21/05/2012 12:09 EDT | Actualisé 21/07/2012 05:12 EDT

L'Irak doit se réformer pour réduire sa dépendance envers le secteur public et faire plus pour son secteur non-pétrolier s'il veut créer des emplois, a estimé lundi le gouverneur de la Banque centrale d'Irak, Sinan al-Shabibi.

"Le gouvernement prend trop d'ampleur", a-t-il dit dans un entretien à l'AFP au siège de la Banque centrale à Bagdad.

"(C'est comme si) nous nous reposions totalement sur le gouvernement pour fournir emplois et développement (...) Beaucoup de gens pensent que le développement du secteur non-pétrolier va prendre beaucoup de temps et probablement ils choisissent la voie facile, le gouvernement", selon lui.
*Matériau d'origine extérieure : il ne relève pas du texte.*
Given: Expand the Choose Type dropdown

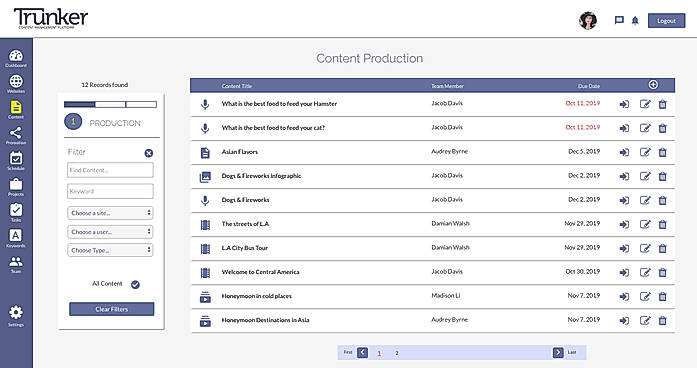Looking at the screenshot, I should coord(110,250).
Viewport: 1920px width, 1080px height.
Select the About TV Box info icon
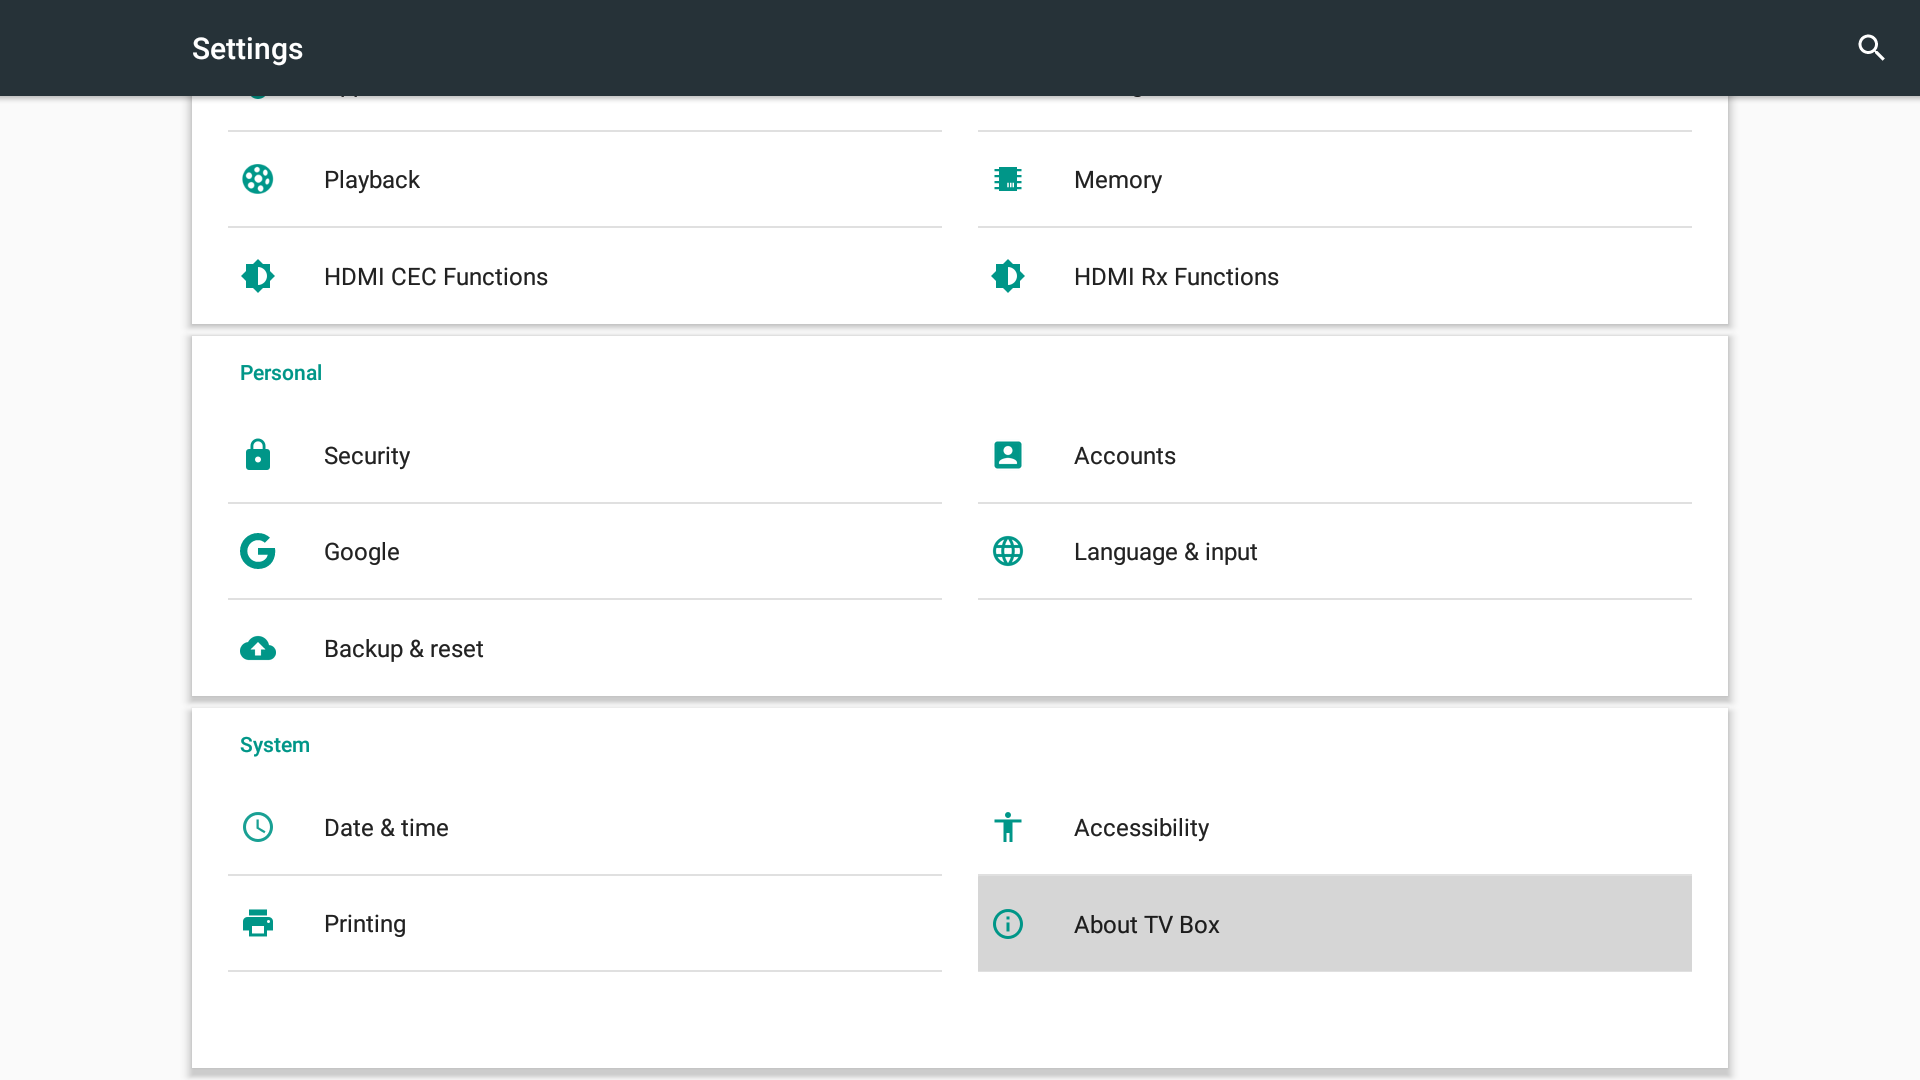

Le secteur pétrolier domine l'économie irakienne et a rapporté 8,8 milliards de dollars de recettes pour le seul mois d'avril. Il représente les deux tiers du produit national brut.

La production de brut s'est sensiblement accrue ces derniers mois, dépassant le seuil des 3 millions de barils par jour, et les autorités ont déjà fait savoir que l'Irak ne compte pas s'en tenir là.

Mais parallèlement, le secteur pétrolier ne représente que 1% des emplois en Irak, selon des chiffres de l'ONU. Quant au secteur privé, il est quasi-inexistant, si bien que le taux de chômage officiel s'élève à 12%. Dans les faits, il est même estimé à environ 30%.

"Si vous voulez parler d'une réduction du chômage, vraiment, je crois qu'il faut développer (...) le secteur non-pétrolier", a souligné le gouverneur, en poste depuis 2003. "Bien qu'il soit très limité, c'est là-dessus que nous devrions nous concentrer".

"Une autre priorité pour le gouvernement serait de travailler très dur à faciliter les conditions de travail du secteur privé", selon lui. "En fait, nous avons des types de régulations qui empêchent toute sorte de développement du secteur privé".

"Beaucoup de gens du secteur privé viennent dans le pays mais ne peuvent pas continuer car ils font face à beaucoup de problèmes. Il est très important que nous facilitions les conditions de travail des gens, des entreprises pour que (...) d'autres secteurs (hors pétrole) puissent fonctionner", a-t-il conclu.